Every line from the one with "Identify the click" to the one with "Statistics (127, 1336)", including those two, is to be copied exactly; all other lines of the entries below are left out.

###

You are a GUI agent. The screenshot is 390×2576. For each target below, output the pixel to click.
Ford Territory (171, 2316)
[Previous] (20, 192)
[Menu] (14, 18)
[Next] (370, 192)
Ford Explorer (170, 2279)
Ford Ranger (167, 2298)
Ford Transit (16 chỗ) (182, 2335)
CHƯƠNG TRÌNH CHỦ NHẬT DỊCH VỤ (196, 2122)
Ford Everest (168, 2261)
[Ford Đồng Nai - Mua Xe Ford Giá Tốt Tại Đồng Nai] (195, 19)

###

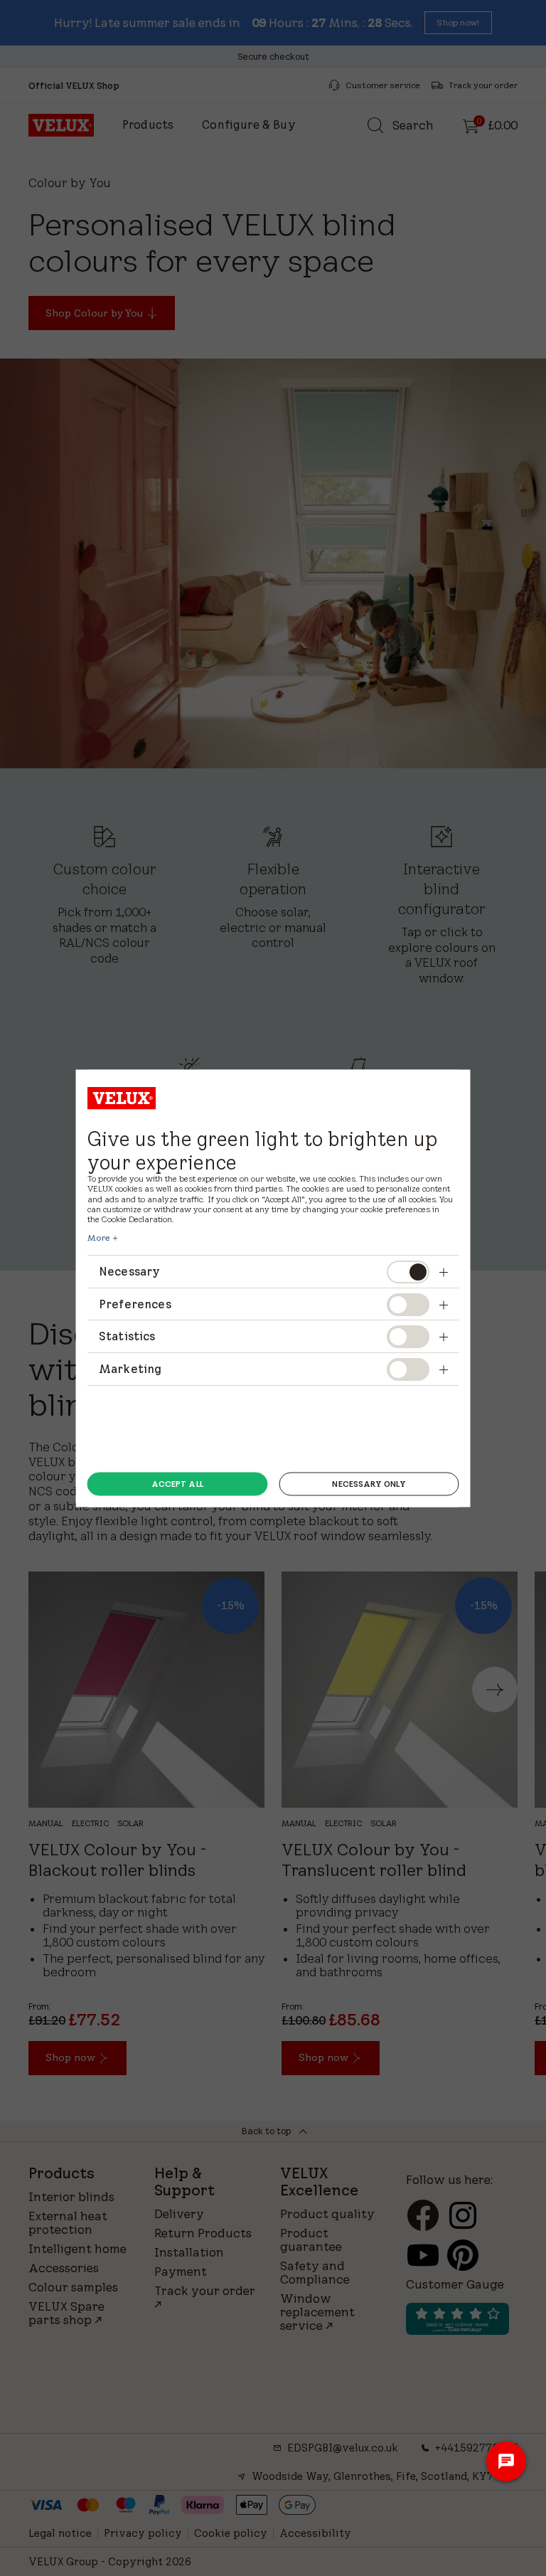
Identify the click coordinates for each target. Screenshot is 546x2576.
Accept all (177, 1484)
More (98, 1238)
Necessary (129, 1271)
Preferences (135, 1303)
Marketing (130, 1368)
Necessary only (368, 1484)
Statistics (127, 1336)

###

» **THE COMPLETED TASK**:
Identify the click coordinates for each target. Screenshot is 546x2576.
Accept all (177, 1484)
More (98, 1238)
Necessary (129, 1271)
Preferences (135, 1303)
Marketing (130, 1368)
Necessary only (368, 1484)
Statistics (127, 1336)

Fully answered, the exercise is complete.